TRABALHO PEDIDO:
A. Com base no texto dos depoimentos, responda a cada pergunta em sua própria linha:
(i) Em que cidade mora Ana Clara?
(ii) Por quanto tempo Ana Clara acabou ficando sem transar?
(iii) Para qual país Kamila Camilo fez um intercâmbio?
B. Transcreva do texto dos depoimentos o trecho situado entre "Isso me trouxe" e "celibato voluntário começou.", inclusive.
C. Escreva a continuação do texto dos depoimentos, começando logo após a última frase apresentada.

TRECHO FORNECIDO:

"""

Ana Clara, 22 anos, estudante de pedagogia, mora em Rio Claro (SP)
“Eu tinha um um amigo ‘colorido’ com quem sempre transava. Uma bela manhã, depois de termos passado a noite juntos, ele virou pra mim e disse que estava ‘se sentindo recarregado’. Olhei para o teto e me veio um vazio; me dei conta que ele tinha ficado com tudo que eu tinha, tanto energética quanto emocionalmente falando.
Isso me trouxe um alerta e resolvi revisitar a vida de todos os meus parceiros afetivos do passado. Descobri que um ia ser pai, outro ia casar, a terceira já tinha casado.
Levei isso para a minha terapeuta e ela me disse: ‘Ninguém nunca vai permanecer na sua vida se você se comportar como caminho de passagem; será mesmo que você quer ser o destino de final de alguém?’. Essa reflexão mexeu comigo e percebi que todo minha vida estava bagunçada.
Naquela época, minha energia sexual exalava, tinha uma agenda de contatinhos para sexo. Parei para pensar sobre o assunto e me questionei ‘o que consigo fazer se eu não fizer sexo?’. Foi então que minha jornada de celibato voluntário começou.
Fiz 21 dias de jejum intermitente com muita meditação para canalizar a minha energia sexual para o lado criativo. Foi assim que acabei ficando três anos sem transar.
Nesse período conheci minha sócia, minha empresa prosperou, meu salário triplicou, vi que conseguia colocar a energia criativa (que vinha da energia sexual) em outras coisas.
Cortar o sexo foi bom para aprender a fazer escolhas mais conscientes, porque minha genitália guiava minhas escolhas e elas eram estúpidasnone
Decidi voltar a transar quando encontrei uma rede de apoio forte e tirei o sexo do topo das minhas prioridades. Hoje me sinto mais empoderada”.
Kamila Camilo, 29 anos, consultora de impacto de projeto social, São Paulo
“No final de 2019, conheci o meu namorado nas redes sociais. Em março de 2020 nós assumimos o relacionamento. Na época, por causa da pandemia, passamos um tempo afastados.
Antes de conhecê-lo, tive outros relacionamentos. Na minha adolescência, dos 15 aos 18, namorei um cara por quem eu era muito apaixonada, mas parecia que ele só me dava carinho quando a gente transava.
Depois, mais tarde, conheci outra pessoa em um intercâmbio que fiz para o Chile. Rolava muito abuso sentimental e sexual nesse relacionamento, o que também me traumatizou.
Portanto, quando comecei a me envolver com meu atual namorado, meu histórico não era positivo. Na nossa primeira vez, o clima foi estranho… Não sei explicar.

"""

DADOS FORNECIDOS:
"""

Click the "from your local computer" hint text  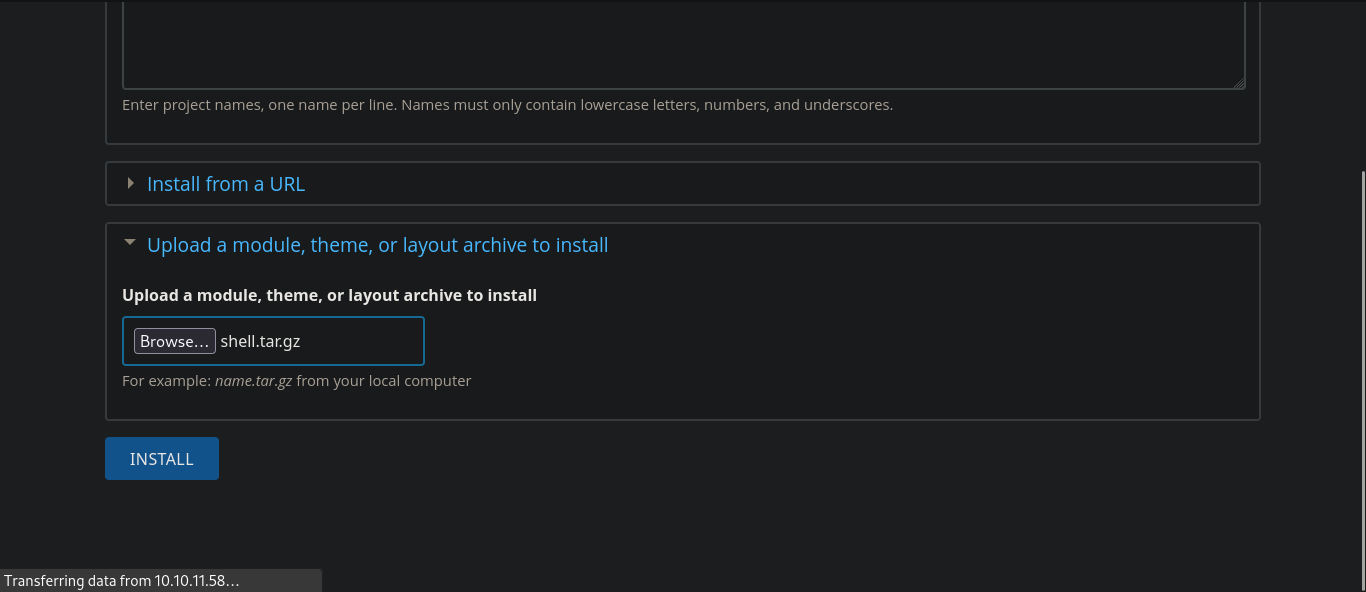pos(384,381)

"""
"""

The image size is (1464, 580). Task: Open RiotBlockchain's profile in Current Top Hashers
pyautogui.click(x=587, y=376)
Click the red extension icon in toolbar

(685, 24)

"""
"""

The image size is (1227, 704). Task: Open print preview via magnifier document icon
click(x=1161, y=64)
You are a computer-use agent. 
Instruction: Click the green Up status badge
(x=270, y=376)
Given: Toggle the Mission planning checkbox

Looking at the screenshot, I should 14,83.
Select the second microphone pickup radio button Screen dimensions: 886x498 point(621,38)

"""

RESPOSTAS DO EXERCÍCIO:
A.
(i) Rio Claro (SP).
(ii) Três anos.
(iii) Chile.

B.
Isso me trouxe um alerta e resolvi revisitar a vida de todos os meus parceiros afetivos do passado. Descobri que um ia ser pai, outro ia casar, a terceira já tinha casado.
Levei isso para a minha terapeuta e ela me disse: ‘Ninguém nunca vai permanecer na sua vida se você se comportar como caminho de passagem; será mesmo que você quer ser o destino de final de alguém?’. Essa reflexão mexeu comigo e percebi que todo minha vida estava bagunçada.
Naquela época, minha energia sexual exalava, tinha uma agenda de contatinhos para sexo. Parei para pensar sobre o assunto e me questionei ‘o que consigo fazer se eu não fizer sexo?’. Foi então que minha jornada de celibato voluntário começou.

C.
Resolvi conversar com ele sobre o assunto e ele foi muito amoroso e compreensivo. Eu já frequentava a Igreja e ele começou a ir junto comigo. Foi quando ouvimos sobre ‘relacionamento santo’ e optamos por esse modelo.
Decidimos que ficaríamos sem sexo até o casamento. ‘Esperar um pouco não vai fazer diferença, porque sei que vou passar o resto da minha vida contigo’, meu namorado me falou.
O celibato me faz bem para superar e entender que o sexo não é um bicho de sete cabeças. Eu e ele temos uma comunicação muito íntima, outras formas de carinho e intimidade que antes não existiam. Sinto um cuidado muito grande dele por mim. O jeito que ele me olha, uma admiração.
Às vezes o tesão vem (já teve fases que ficamos até sem nos beijar) e a gente dá um tempo. Eu quero me reconciliar com o sexo e voltei a fazer terapia para cuidar dessa parte.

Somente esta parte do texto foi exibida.